The Packaging Machinery Manufacturers Institute is forecasting reduced machinery spending for the remainder of the year. This comes from a revised version of the institute’s 2008 Purchasing Plans Study, the first such midyear update of the annual report PMMI has ever done.
The changes noted in the revised report are relatively moderate but significant nonetheless. More than half of the respondents said they would stay on track with their packaging machinery purchase plans for 2008, but the remainder were split evenly between increasing budgets and scaling back.
"The packaging machinery market’s performance seems to be in line with today’s broader economic picture and the slowness all industries are facing right now," said Charles D. Yuska, president and CEO, PMMI. In light of economic changes this year, PMMI had asked respondents to reexamine their earlier responses.

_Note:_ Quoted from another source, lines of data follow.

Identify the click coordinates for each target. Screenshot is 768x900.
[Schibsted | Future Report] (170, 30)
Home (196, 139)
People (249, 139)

The new research predicts an increase of 0.4 percent over 2007 in packaging machinery spending vs. a 0.6 percent prediction in the initial survey, bringing the year's anticipated spending to $6.292 billion, slightly less than the $6.304 billion predicted earlier in the year.
"Packagers are bringing in new machinery for two leading reasons: to accommodate new products and to increase capacity for existing products," said Yuska, noting a variety of reasons many packaging machinery buyers are maintaining or increasing their 2008 budgets.
However, weaker-than-expected demand and economic uncertainty have led to project cutbacks, delays, and cancellations that in many cases offset the positive factors he cited.